Generic Products Lower Users’ Self-Worth

New research finds using bargain-brand products may deflate your self-image.

Consumers purchase generic products for a simple reason: They cost less than their brand-name equivalents. But newly published research from Taiwan suggests shoppers who opt for store-brand items may pay a hidden price.

Their credit card bills may be lower, but so is their self-esteem.

“Even incidentally used cheaper, generic products have the ironic consequence of harming one’s self-image via a sense of worthlessness,” Yin-Hsien Chao and Wen-Bin Chiou report in the Journal of Experimental Social Psychology. They found this dampening of self-esteem has potentially negative consequences in the realms of both money and romance.

Expanding on the seminal work of York University marketing professor Russell Belk, who noted in 1988 that people “use possessions to extend, expand and strengthen their sense of self,” Chao and Chiou decided to explore whether the use of generic products sends “a negative signal to the self.” The researchers, based at the Institute of Education at National Sun Yat-Sen University, conducted two experiments.

In the first, 68 college seniors gathered in a campus laboratory and completed a two-page personal résumé. It included the monthly salary they expected to receive upon graduation, based on their skills and experience.

At the outset, all were informed that the lab “has just replaced the keyboards and mouses with new ones.” Half were told that, due to budgetary restraints, the replacements were generics, while the others were told they were brand-name products.

“Participants under the generic-accessories condition expected a lower monthly salary than did participants under the genuine-accessories condition,” the researchers report.
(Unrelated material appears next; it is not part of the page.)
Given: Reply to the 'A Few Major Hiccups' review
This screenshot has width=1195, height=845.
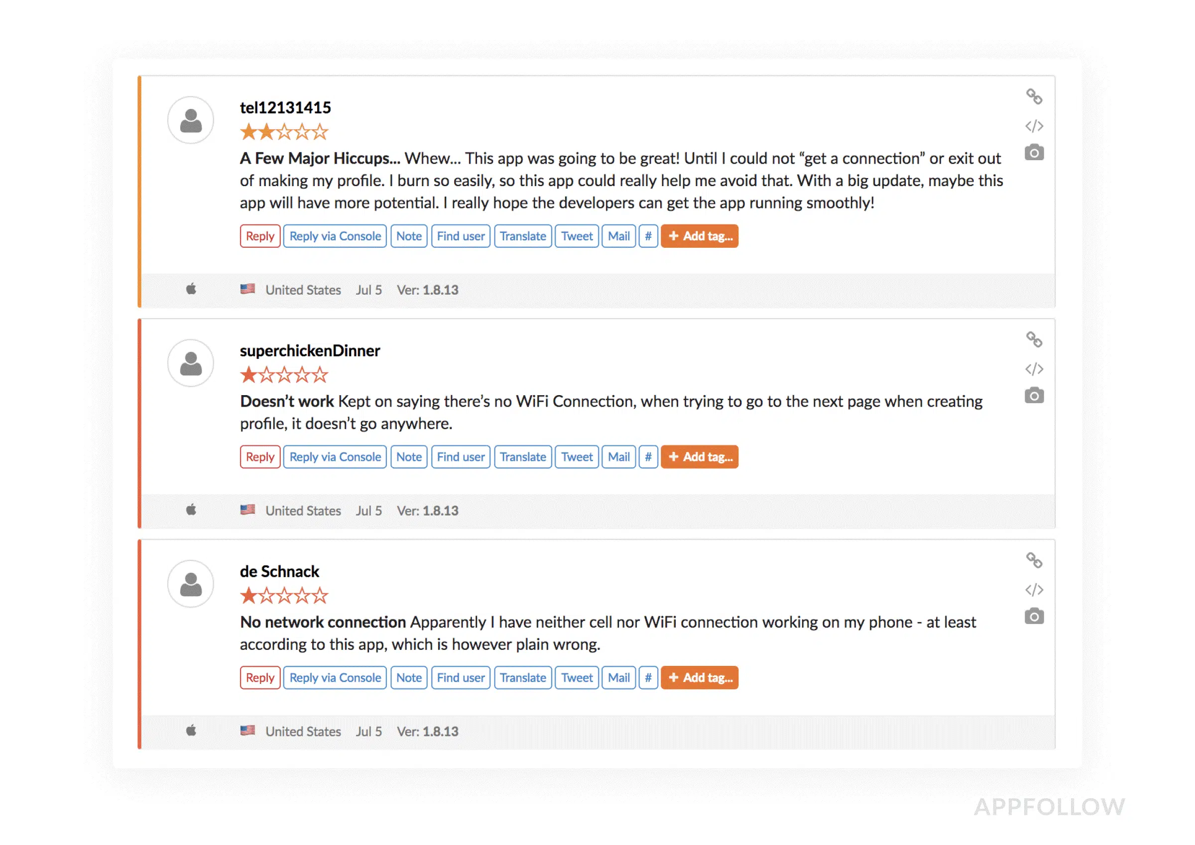Looking at the screenshot, I should (260, 236).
They add that this association held true for both genders, and for students studying science, engineering, business and the social sciences.

The second experiment featured 96 males, who were told they were participating in a study of romantic attraction. They chose a potential partner from a database of eligible women and were instructed to introduce themselves in a five-minute phone conversation.

Each was handed a mobile phone, which contained a dead battery. Half were given a generic battery as a replacement (with the experimenter explaining he was constrained by budget cuts), while the other half were provided a brand-name battery. After the short conversation, “each participant was asked to indicate to what extent the target partner would have been impressed by him.”

The results: Those who used the generic battery “thought the partner would consider them less attractive” than those who used the brand-name battery. “The generic accessory led to unfavorable evaluations of one’s interpersonal attractiveness,” the researchers conclude.

Chao and Chiou concede that, for some consumers, purchasing generic products could conceivably enhance self-esteem by confirming their belief that they’re savvy shoppers. (These people may have a point: A recent British study found generic breakfast cereals cost less and are more nutritious.)

Also, it’s worth noting that in these experiments, the use of a generic product was both involuntary and public. The results may or may not hold true for someone who makes the choice himself, and does so in a private setting.

Nevertheless, it’s striking that in these experiments, using a non-brand-name item for a just few minutes had a measurable negative impact. This suggests “we should not overlook the possible backlash of using generic products,” the researchers warn.

So the next time you’re at the supermarket, and you pick up that box of store-brand corn flakes, take the the time to ask: What am I telling myself with this purchase? Is it “I’m a smart shopper?” or “I’m a loser?”

If it’s the latter, you might want to put it down and reach for the Kellogg’s.